Objective: Risk factors that predispose to the formation of multiple intracranial aneurysms, which are present in up to 34% of patients with intracranial aneurysms, are not well defined. In this study, we examined the association between known risk factors for cerebrovascular disease and presence of multiple intracranial aneurysms.
Methods: We reviewed the medical records and results of conventional angiography in all patients with a diagnosis of intracranial aneurysms admitted to the Johns Hopkins University hospital between January 1990 and June 1997. We determined the independent association between various cerebrovascular risk factors and the presence of multiple aneurysms using logistic regression analysis.

> _EXERCISE DATA_
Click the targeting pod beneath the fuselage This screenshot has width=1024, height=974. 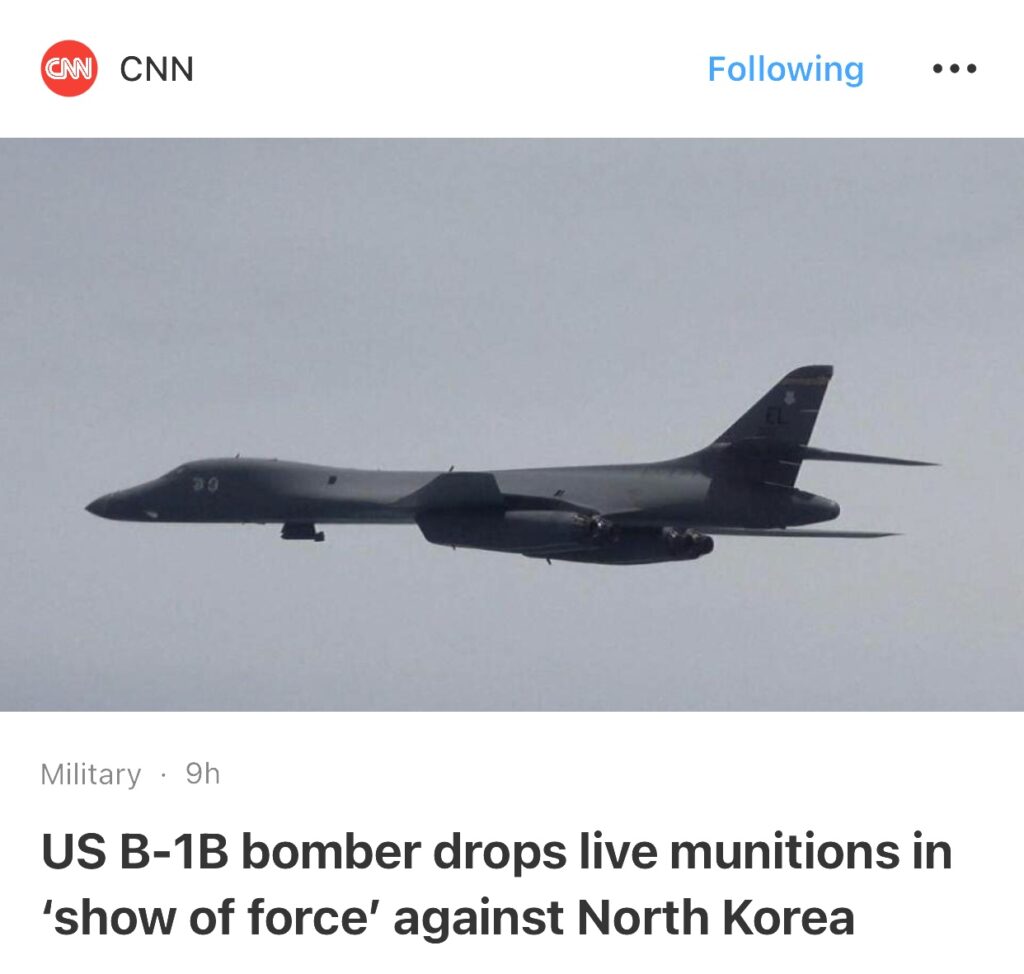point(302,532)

==

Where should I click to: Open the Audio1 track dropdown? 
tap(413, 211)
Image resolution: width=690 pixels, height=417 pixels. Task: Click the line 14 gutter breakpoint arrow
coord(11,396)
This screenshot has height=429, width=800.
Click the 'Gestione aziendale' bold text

...

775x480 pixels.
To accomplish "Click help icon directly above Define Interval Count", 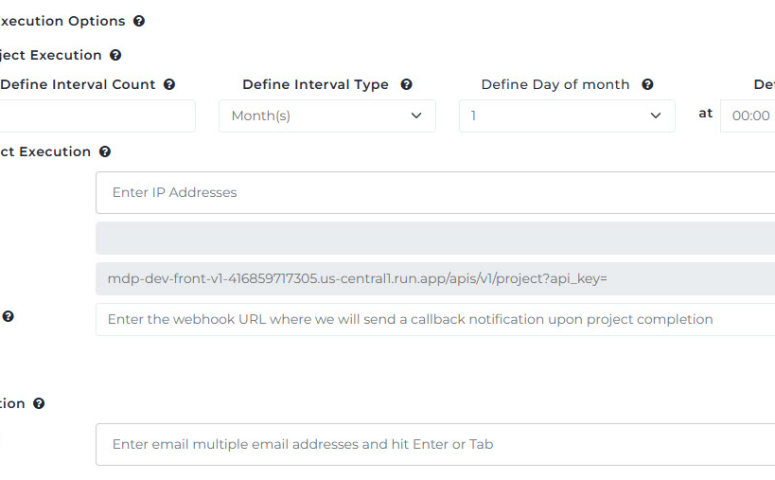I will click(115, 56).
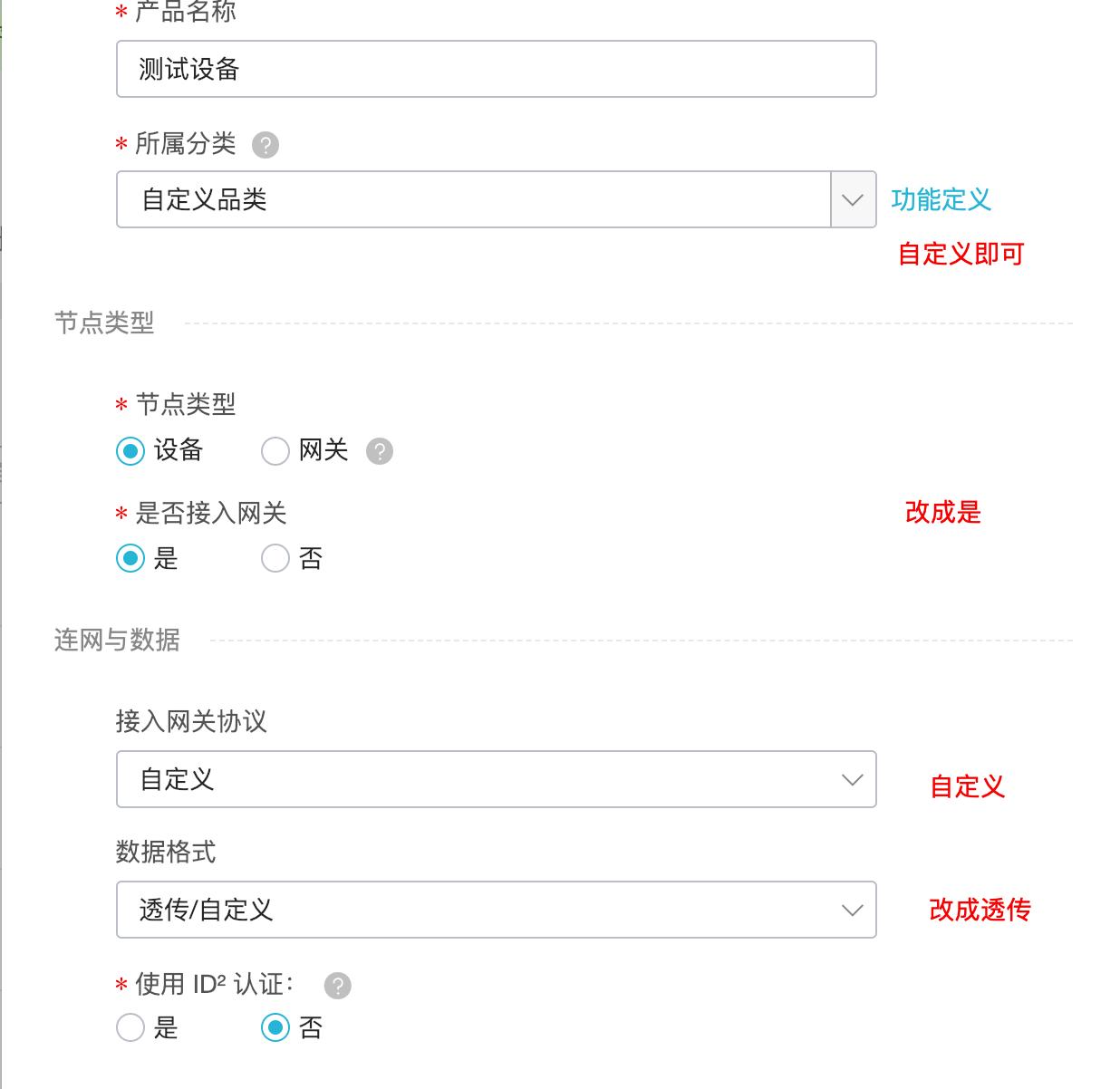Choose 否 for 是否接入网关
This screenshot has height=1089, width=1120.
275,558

> _EXERCISE INSTRUCTIONS_
Answer these questions about the intracranial aneurysm study text:
1. In up to what share of patients with intracranial aneurysms are multiple aneurysms present?
2. At which hospital were the patients admitted?
3. What method was used to find the independent association between risk factors and multiple aneurysms?
Base your answers only on the study text, not on the entries.

> _ANSWER SECTION_
1. Up to 34%
2. The Johns Hopkins University hospital
3. Logistic regression analysis